For abortion foes, Tiller case also served as legal test
Topeka ? The alleged crime’s name was the same: unlawful late-term abortion, a misdemeanor. The punishment for each count also was identical: up to a year in jail and a fine of up to $2,500.
Yet abortion opponents said last week that Attorney General Paul Morrison had filed less serious charges than his predecessor, Phill Kline, had in December against Dr. George Tiller, the Wichita abortion provider who is among the few U.S. physicians performing late-term procedures.
Morrison, an abortion rights Democrat, unseated their champion, Kline, a Republican, in last year’s election. Morrison filed 19 misdemeanors while Kline filed 30, and the two men focused on different aspects of Tiller’s late-term abortions.
But there’s a bigger reason for abortion foes to be disappointed and frustrated with Morrison rather than celebrating his case, even if it threatens to put Tiller in jail.
Kline based half of his charges on a reading of the late-term abortion law that he expected Tiller’s attorney to challenge in court because, he said, “They’ll litigate on all issues.”
A court challenge spawns appeals, and appeals open a road to a U.S. Supreme Court made more conservative by President Bush’s two appointments. A case before the nation’s highest court is a chance to shape American law.
For an abortion opponent, it’s a goal worth pursuing. For an abortion rights supporter, it’s why Kline was feared and his re-election fought.
“He wanted to have his name attached to a case involving abortion,” said Julie Burkhart, a lobbyist for ProKanDo, a political action committee Tiller formed. “He wanted to carry the banner on that.”
’98 law at issue
Both cases involve a 1998 law dealing with abortions past the 21st week of pregnancy if a fetus can survive outside the womb.
Before such abortions can be performed, two doctors must determine that continuing the pregnancy would cause death or “substantial and irreversible” harm to “a major bodily function,” which has been interpreted to include mental health. The two doctors cannot be “legally or financially affiliated.”
Morrison said Tiller performed 19 abortions in 2003 that were illegal because the second physician, Dr. Ann Kristin Neuhaus, of Nortonville, who used to operate an abortion clinic in Lawrence, had a financial relationship with him.

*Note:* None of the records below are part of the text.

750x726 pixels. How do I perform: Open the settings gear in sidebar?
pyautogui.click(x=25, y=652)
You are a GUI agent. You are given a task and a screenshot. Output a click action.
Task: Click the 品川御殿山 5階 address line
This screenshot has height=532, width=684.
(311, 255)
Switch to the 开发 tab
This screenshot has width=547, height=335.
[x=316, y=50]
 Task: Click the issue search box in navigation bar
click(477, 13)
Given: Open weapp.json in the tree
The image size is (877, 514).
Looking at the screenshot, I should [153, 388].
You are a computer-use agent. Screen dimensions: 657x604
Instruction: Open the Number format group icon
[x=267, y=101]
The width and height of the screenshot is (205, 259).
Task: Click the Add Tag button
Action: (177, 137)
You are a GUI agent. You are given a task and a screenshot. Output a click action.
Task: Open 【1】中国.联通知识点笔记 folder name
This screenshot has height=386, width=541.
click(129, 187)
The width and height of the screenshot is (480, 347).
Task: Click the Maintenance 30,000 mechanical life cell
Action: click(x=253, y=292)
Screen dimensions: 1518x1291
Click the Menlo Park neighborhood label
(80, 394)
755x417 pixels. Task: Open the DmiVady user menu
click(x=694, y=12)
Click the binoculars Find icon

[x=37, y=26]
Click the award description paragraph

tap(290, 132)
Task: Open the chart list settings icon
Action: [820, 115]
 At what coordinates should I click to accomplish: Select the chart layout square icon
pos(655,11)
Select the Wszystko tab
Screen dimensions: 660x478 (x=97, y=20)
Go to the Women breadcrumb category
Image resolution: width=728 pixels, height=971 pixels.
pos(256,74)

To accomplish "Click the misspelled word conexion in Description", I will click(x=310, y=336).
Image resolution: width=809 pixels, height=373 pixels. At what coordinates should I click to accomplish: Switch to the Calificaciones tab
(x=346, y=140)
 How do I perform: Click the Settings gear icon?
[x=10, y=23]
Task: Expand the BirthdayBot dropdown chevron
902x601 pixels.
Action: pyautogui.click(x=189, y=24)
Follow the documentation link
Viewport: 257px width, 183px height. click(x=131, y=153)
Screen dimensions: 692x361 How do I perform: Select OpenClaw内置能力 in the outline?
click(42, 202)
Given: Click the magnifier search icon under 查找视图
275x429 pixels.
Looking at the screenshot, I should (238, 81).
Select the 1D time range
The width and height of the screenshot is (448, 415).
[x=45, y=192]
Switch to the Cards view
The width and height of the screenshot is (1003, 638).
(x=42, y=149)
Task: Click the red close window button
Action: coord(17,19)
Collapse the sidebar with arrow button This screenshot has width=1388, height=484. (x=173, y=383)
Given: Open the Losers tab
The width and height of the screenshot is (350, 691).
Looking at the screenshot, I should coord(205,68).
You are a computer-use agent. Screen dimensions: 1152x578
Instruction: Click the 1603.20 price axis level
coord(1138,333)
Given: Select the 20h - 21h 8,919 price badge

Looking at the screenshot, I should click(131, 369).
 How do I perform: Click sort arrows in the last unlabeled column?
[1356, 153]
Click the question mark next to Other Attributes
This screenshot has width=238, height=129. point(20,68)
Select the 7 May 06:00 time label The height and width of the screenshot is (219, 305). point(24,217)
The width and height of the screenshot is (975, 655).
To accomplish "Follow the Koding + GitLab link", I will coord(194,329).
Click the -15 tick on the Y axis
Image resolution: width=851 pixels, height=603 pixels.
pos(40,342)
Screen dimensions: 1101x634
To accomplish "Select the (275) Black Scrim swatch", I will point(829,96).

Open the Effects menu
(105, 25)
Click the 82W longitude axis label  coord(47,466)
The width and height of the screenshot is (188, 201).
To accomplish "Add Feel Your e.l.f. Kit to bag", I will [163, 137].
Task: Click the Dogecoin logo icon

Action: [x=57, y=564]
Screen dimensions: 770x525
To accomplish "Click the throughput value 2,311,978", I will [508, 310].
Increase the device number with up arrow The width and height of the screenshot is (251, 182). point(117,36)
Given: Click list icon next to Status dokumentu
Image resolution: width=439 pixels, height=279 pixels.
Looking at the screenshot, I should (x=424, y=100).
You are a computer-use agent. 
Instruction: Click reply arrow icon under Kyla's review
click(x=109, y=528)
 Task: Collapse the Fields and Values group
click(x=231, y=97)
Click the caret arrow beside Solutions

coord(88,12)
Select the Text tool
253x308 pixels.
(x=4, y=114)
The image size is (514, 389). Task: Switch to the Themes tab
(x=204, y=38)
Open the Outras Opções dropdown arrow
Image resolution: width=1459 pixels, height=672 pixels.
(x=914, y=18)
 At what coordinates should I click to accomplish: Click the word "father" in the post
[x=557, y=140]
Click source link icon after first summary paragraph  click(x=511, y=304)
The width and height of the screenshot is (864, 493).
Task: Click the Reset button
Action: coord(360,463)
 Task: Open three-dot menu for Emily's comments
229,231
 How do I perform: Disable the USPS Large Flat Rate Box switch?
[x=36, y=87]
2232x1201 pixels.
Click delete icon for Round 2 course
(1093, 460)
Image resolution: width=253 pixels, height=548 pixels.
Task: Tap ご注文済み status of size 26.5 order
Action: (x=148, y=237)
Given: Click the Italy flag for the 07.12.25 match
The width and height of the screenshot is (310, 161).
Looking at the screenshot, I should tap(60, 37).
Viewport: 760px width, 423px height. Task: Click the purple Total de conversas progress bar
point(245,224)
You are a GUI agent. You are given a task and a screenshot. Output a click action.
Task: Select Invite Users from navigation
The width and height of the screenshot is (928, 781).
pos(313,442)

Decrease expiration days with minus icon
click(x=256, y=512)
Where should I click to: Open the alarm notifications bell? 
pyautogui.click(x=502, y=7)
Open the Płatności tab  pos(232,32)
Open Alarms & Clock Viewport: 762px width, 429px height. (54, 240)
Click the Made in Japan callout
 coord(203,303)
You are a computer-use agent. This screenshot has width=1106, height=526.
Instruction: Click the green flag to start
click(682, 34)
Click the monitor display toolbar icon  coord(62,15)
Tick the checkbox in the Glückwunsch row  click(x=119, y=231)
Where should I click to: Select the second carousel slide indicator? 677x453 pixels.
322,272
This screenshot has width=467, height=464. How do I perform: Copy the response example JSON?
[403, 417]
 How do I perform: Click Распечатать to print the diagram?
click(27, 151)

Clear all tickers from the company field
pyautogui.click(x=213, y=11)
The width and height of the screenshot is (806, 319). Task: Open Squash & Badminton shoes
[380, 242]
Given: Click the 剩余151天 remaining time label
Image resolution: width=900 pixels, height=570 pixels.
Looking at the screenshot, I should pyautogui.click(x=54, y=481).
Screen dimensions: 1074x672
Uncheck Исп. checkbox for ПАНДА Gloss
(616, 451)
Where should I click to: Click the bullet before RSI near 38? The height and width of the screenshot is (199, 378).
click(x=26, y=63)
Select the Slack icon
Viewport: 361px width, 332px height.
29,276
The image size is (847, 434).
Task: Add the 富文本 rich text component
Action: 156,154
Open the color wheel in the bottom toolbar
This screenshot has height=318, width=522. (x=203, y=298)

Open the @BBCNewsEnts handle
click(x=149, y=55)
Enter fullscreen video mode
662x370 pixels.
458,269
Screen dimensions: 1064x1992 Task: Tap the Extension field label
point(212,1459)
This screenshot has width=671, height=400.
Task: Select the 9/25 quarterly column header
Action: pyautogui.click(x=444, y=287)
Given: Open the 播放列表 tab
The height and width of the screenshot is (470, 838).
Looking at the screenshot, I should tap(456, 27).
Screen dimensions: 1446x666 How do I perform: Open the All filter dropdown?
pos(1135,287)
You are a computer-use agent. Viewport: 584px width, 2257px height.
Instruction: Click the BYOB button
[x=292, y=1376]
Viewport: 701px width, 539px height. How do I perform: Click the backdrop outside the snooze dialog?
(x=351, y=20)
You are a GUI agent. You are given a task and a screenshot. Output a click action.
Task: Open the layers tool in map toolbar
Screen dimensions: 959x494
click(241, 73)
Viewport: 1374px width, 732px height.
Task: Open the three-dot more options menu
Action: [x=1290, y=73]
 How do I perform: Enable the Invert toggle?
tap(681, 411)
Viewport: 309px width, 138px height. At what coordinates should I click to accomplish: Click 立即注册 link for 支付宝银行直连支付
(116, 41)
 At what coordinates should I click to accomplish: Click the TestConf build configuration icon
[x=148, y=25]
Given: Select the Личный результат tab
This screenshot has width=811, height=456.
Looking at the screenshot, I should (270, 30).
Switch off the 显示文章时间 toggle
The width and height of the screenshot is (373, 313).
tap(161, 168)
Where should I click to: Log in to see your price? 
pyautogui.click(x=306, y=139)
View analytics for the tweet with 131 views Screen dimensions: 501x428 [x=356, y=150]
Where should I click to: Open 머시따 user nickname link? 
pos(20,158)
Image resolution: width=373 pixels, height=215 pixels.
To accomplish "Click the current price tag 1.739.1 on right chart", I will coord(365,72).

Kline alleged that Tiller performed 15 such abortions in 2003 on patients with mental health conditions that weren’t “substantial and irreversible,” such as single-episode depression or anxiety. He also said Tiller didn’t report the reasons and basis for his determinations to the state, as required by law.
Abortion opponents saw Kline’s allegations – involving the reasons behind the abortions – as the most serious ones against Tiller.
Imagine, they said, how the law would apply if Morrison’s view prevailed. Neuhaus couldn’t sign off on Tiller’s abortions, but if he could find another, legally acceptable doctor, he could keep doing the same procedures for the same reasons.
But under Kline’s scenario, Tiller couldn’t do many of the abortions he’s performing now.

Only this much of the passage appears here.